Le protocole compassionnel

20 03 2009

Il giorno della memoria per dimenticare. Un article percutant et très documenté de Walter POZZI dans la revue bimestrielle PaginaUno. Ou comment l’Italie commémore pour mieux oublier….

Que l’on me pardonne de détourner ainsi le titre d’Hervé Guibert, mais je trouve qu’il s’applique très justement aux propos de l’article ci-dessous, qui commence ainsi…

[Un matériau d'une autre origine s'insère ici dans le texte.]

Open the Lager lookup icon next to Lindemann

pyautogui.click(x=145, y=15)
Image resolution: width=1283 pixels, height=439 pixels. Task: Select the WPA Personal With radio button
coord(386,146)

« E così è trascorso anche il 27 gennaio, giorno della memoria. Non senza danni per la verità storica, purtroppo. I treni carichi di studenti sono regolarmente partiti verso i campi di concentramento, i giornali e le televisioni ne hanno parlato, documentari e film sulla Shoah hanno riempito i programmi commemorativi, così come non sono mancate le iniziative private, per un pentimento collettivo che rimuove la colpa e salva anche chi non si è mai pentito. Poco male. Il bagno di folla, per un giorno illude di abitare da un’altra parte, che gli italiani non votino alla grande per Berlusconi e Lega nord. La contraddizione non può non indurre qualche riflessione sul contributo di questa commemorazione in merito a ciò che realmente è stato il fascismo e sulla percezione che di esso oggi ne hanno gli italiani. Anche perché, davanti all’oblio che immediatamente segue la contrizione, diventa difficile evitare di porsi un paio di dolorose domande. Come possono conciliarsi, nella coscienza di un individuo, la commozione postuma e le lacrime tardive per le deportazioni nei lager di ebrei, zinagari, omosessuali e comunisti, e l’indifferenza di fronte al razzismo grondante da ogni riga dell’ultimo pacchetto sicurezza sfornato dal governo che ha votato ? (…) c’est moi qui souligne E’ questo senso di normalità e di indifferenza, che si sta creando di fronte alla larga diffusione popolare di una cultura politica fascista, a rendere l’idea di quanto possa pesare su una popolazione una mancata resa dei conti con il proprio passato. _____

On a beaucoup glosé par chez nous aussi sur la frénésie commémorative et la repentance qui se sont emparées de la France. On a parlé d’inflation mémorielle, contre laquelle il serait urgent de lutter… et aussi des dangers d’un communautarisme mémoriel. Commémorer: une façon de se donner bonne conscience à bon compte…Mais cet article aborde le problème particulier de l’italie vis-à-vis d’un fascisme qui est loin d’être mort. Relooké pour paraître plus acceptable, il est de moins en moins souterrain, de moins en moins rampant, de plus en plus affirmé et légitimé.